Timeless Time- Depictions of History in Strategy Video Games
The search for better depictions of the sweep of history and why it's important
When I was a child, for a while I had a computer in my bedroom. It was a battered old machine, running (as I recall) Windows 95, retrieved I should think by my father from one of his radio rallies and brought to working order. I didn’t have much software for it, the basic office suite, and not much else. Then we went to a school fair, probably a Christmas one, at my brother’s primary school, and I acquired the first three video games I ever owned. They came, as games from the nineties did in great chunky boxes, not the slim DVD cases of later games (or the ethereal downloads of the modern era), but boxes about six inches long, four inches wide and one-and-a-half inches deep. In these boxes, amongst the empty space, there would be a CD case, with the game disc inside, usually some sort of advertising bumph for other things that the developers had made, and a great, thick manual, the likes of which the internet and increased disc capacity has long done away with now.

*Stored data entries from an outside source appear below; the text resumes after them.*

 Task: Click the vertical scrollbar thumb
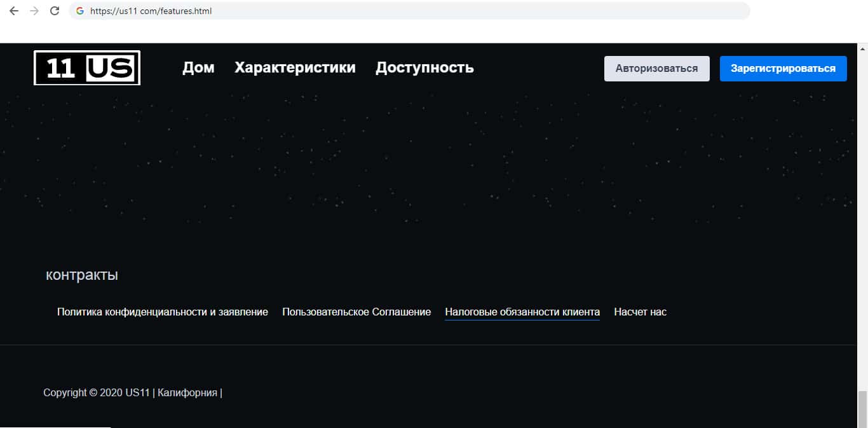pos(862,407)
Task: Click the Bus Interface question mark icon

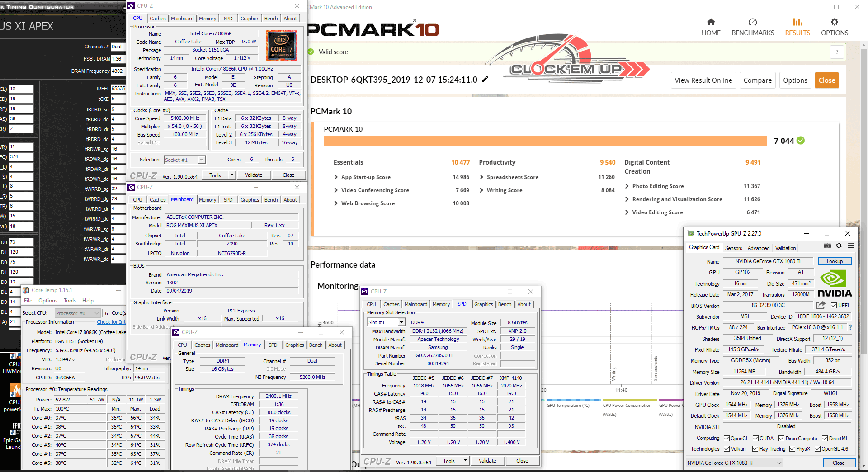Action: [x=850, y=327]
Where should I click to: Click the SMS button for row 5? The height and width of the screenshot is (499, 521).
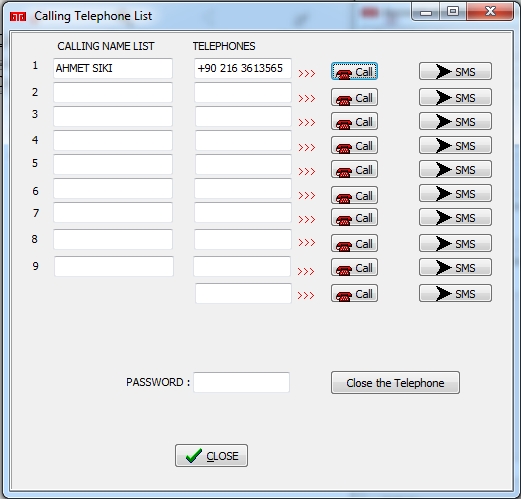[x=455, y=169]
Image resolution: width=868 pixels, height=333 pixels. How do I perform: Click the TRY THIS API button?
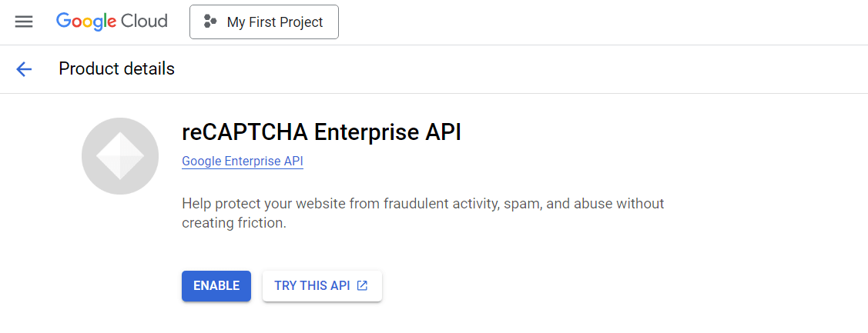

The first of these three was SimCity 2000, the second of Will Wright’s renowned SimCity series, which seems after the last disastrous release in 2013 to have gone the way of the dodo. As the title might suggest, the game was a city builder in which the player took on the role of an all-powerful mayor and tried to build a working and prosperous city with all the requisite civic infrastructure. Convention had it that you would then destroy your efforts with one of the natural (or unnatural) disasters available at your somewhat god-like mayor’s fingertips, though I have to say this was never something I did. I was a builder, not a destroyer.